(Source passage Opens)

Pope Francis has ordered a Polish bishop to leave his diocese and let someone else run it.

Bishop of Kalisz, Edward Janiak must stay away while he is being investigated for covering up sexual abuse cases. He will retain the title of bishop for the meantime, however.

The cases Janiak allegedly covered up featured in a clergy abuse documentary that shocked Poland’s Catholic Church.

The Vatican has announced that Archbishop Grzegorz Ryś of Łódź will be the apostolic administrator “sede plena” of the Diocese of Kalisz in central Poland.

“Sede plena” is a term used to signify that a see is still occupied by a bishop.

In May, an online documentary “Playing Hide and Seek,” exposed two cases of paedophile priests that Janiak handled.

The first case occurred when Janiak was an auxiliary bishop of Wroclaw, while the second occurred since he was appointed bishop of Kalisz, which he has headed since 2012.

(Source passage Closes)
(Information shown Opens)

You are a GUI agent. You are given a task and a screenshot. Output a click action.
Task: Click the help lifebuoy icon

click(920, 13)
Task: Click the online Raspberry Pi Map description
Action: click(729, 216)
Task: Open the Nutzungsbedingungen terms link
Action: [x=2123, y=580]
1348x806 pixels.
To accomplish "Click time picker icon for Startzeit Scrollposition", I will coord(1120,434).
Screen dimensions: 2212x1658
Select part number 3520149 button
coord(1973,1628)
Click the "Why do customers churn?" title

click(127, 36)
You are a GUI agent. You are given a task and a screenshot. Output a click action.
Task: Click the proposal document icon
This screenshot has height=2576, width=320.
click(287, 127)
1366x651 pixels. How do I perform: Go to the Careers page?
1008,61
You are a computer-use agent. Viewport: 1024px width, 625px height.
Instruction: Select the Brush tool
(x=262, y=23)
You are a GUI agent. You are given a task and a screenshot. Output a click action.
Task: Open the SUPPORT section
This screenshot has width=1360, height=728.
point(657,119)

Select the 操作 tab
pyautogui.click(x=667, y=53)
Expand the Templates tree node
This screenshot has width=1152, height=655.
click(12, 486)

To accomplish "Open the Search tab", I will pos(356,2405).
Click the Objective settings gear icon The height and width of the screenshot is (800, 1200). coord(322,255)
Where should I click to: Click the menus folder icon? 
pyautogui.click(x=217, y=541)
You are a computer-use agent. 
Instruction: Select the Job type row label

(Information shown Closes)

• Assignment A: Revise the Janiak passage from "Bishop of Kalisz, Edward" through "that Janiak handled.", replacing "Vatican" with "Holy See".
• Assignment B: According to the Janiak passage, since what year has Janiak headed the Diocese of Kalisz?
The records are separate material, unrelated to the Janiak passage.

• Task answer A:
Bishop of Kalisz, Edward Janiak must stay away while he is being investigated for covering up sexual abuse cases. He will retain the title of bishop for the meantime, however.

The cases Janiak allegedly covered up featured in a clergy abuse documentary that shocked Poland’s Catholic Church.

The Holy See has announced that Archbishop Grzegorz Ryś of Łódź will be the apostolic administrator “sede plena” of the Diocese of Kalisz in central Poland.

“Sede plena” is a term used to signify that a see is still occupied by a bishop.

In May, an online documentary “Playing Hide and Seek,” exposed two cases of paedophile priests that Janiak handled.

• Task answer B: Since 2012.